What is a touchpoint in the business world?
It’s just what it sounds like - it is every place or moment where your customer can interact with your product/service/brand.
It is every single interaction.
Every. Single. One.
Touchpoints are often confused with Channels. Your website is a channel; when your customer tries to click-to-call from your website, that is a touchpoint. Think about it in terms of moments and actions. Your signage is a channel, but when someone is driving and looking for your store (and thus the sign), that moment is a touchpoint. It is how you answer your phone. It is your entrance. It is the way the customer is greeted. It is your packaging. It is any collateral.
Every touchpoint, since it is a moment of interaction, should be able to evoke a feeling.
This is another way to think about it. If touchpoints are moments occurring from action, then some sort of feeling will be involved. The feeling may be as simple as a sense of efficiency. Or simple pleasure. Or it may be feeling welcomed or included or safe or inspired.
You can be the very best at what you do. The most beautiful hotel in the most gorgeous location, with brilliant employees and fantastic reviews. You could be an award-winning interior designer. But, if you do not take the time and energy to identify what your customer is feeling and experiencing before they meet you and your team, before you present your proposal, when they are on your website, then you are wasting all of that fabulousness (new word - just try it).
Defining and recognizing touchpoints will help guide you in creating better, more branded and more valued customer experiences. But for many businesses, identifying every touchpoint feels overwhelming. Back to the hotel example: from a customer doing research, to your website, to your social media — from booking the room to finding directions to arriving, to valet and the porter — to checking in, going to the room, having a drink, going to the spa . . . . and on and on and on. YIKES!

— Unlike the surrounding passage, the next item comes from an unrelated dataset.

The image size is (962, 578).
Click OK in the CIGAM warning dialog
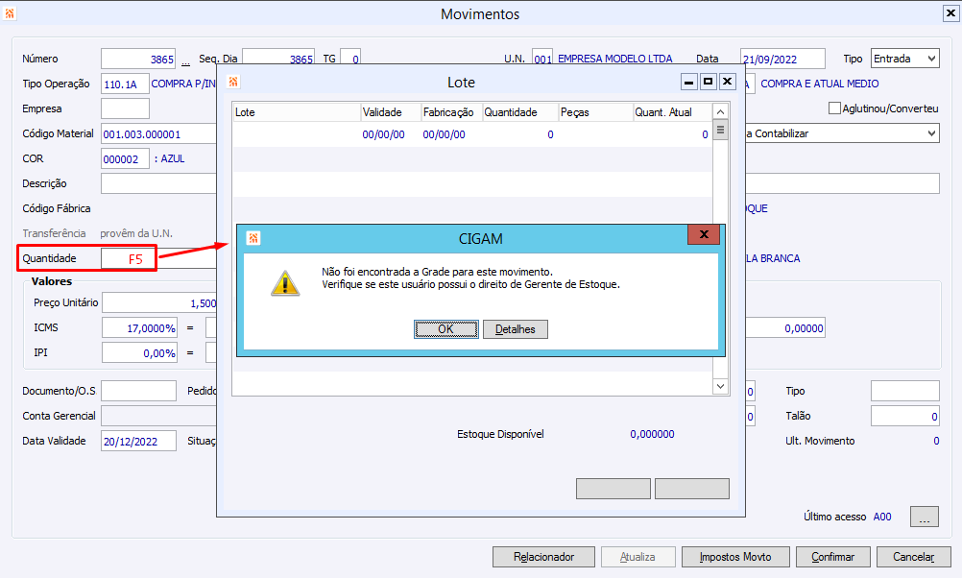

To avoid the overwhelm, it's often helpful to divide your touchpoints into Pre-Purchase | Purchase | Post-Purchase.
Here’s an example of the Pre- Purchase and Post- when someone is renting a car at the airport.

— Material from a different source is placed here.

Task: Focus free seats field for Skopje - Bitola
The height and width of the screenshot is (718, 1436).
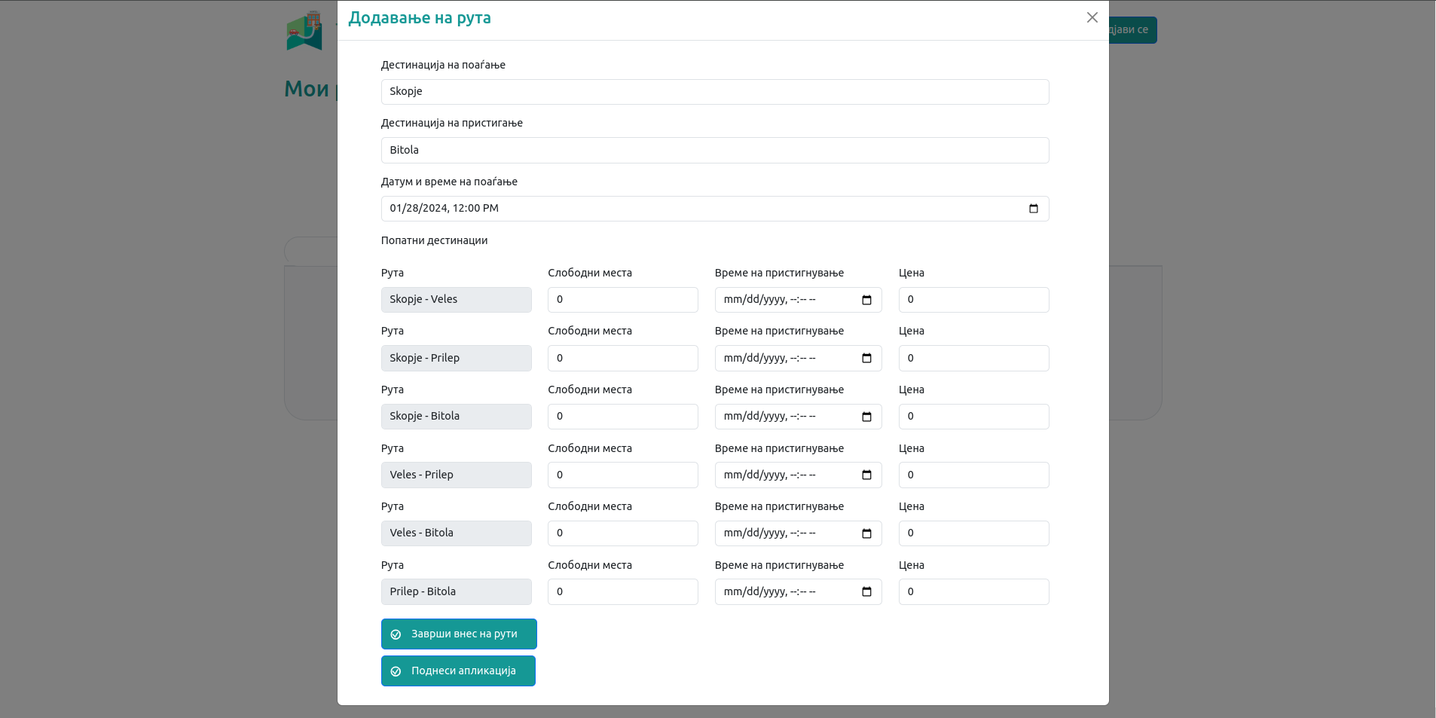Action: pos(622,417)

Note: these are the opportunities that the customer might have, not that they always have. For instance, not every customer will download the app.

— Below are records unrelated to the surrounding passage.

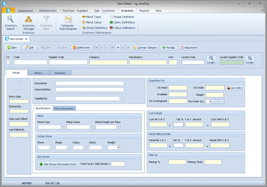Screen dimensions: 267x187
Task: Open Metal Types definitions
Action: click(x=92, y=17)
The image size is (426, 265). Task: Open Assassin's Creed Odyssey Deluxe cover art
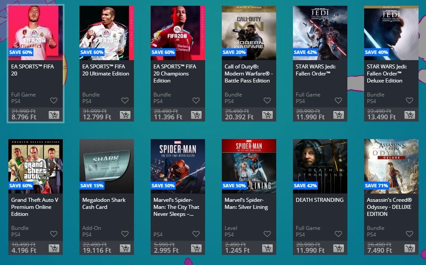click(391, 166)
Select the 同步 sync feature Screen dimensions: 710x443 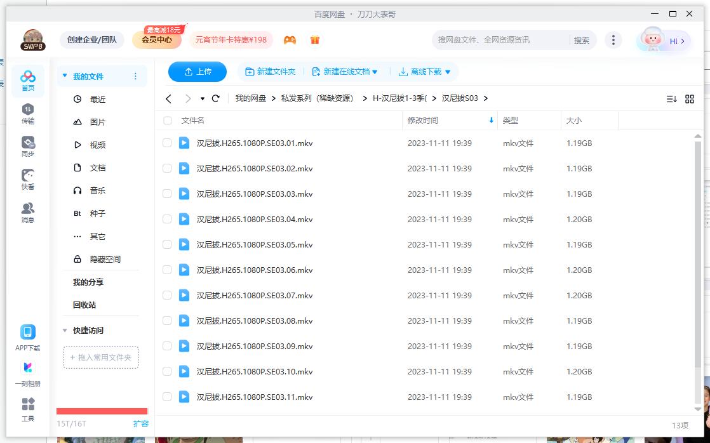pos(28,146)
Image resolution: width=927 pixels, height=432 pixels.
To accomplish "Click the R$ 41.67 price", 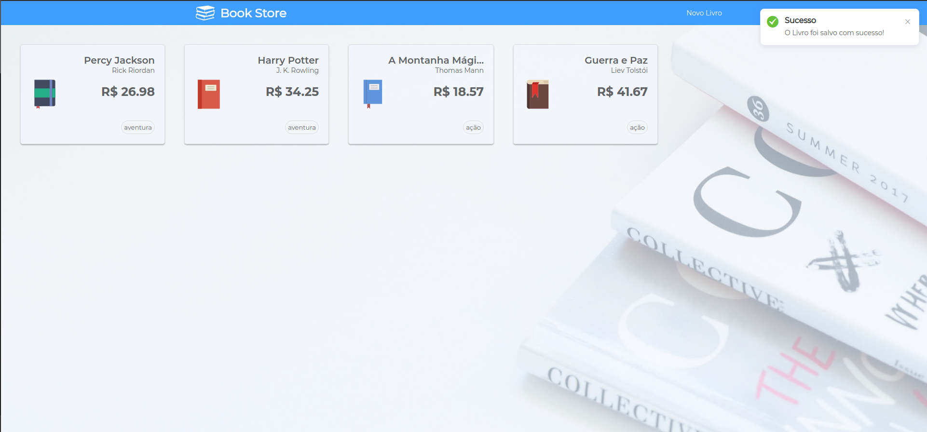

Doing this exercise is also a great opportunity to get your different departments involved. The shuttle bus driver hears things that the agent will never know. The website designers need to know the strategies and goals of the marketing department. The people who answer the phones? They can provide perspective that you never considered. Plus, when the team is involved it becomes an interactive training session.
Spending time identifying your touchpoints also helps train your mind to think about your customer's point of view. Soon, this becomes a (valuable) habit.
Making this list of touchpoints does not fix things - it is not a solution for the moments that are not on-brand and that do not create a positive experience. But, doing this is a fantastic start. And simply by creating the list, you will shift your mindset and perspective in a way that will immediately start to make a difference in the way you think about your customers. And in turn, it will change your customers’ relationship with your business and your brand.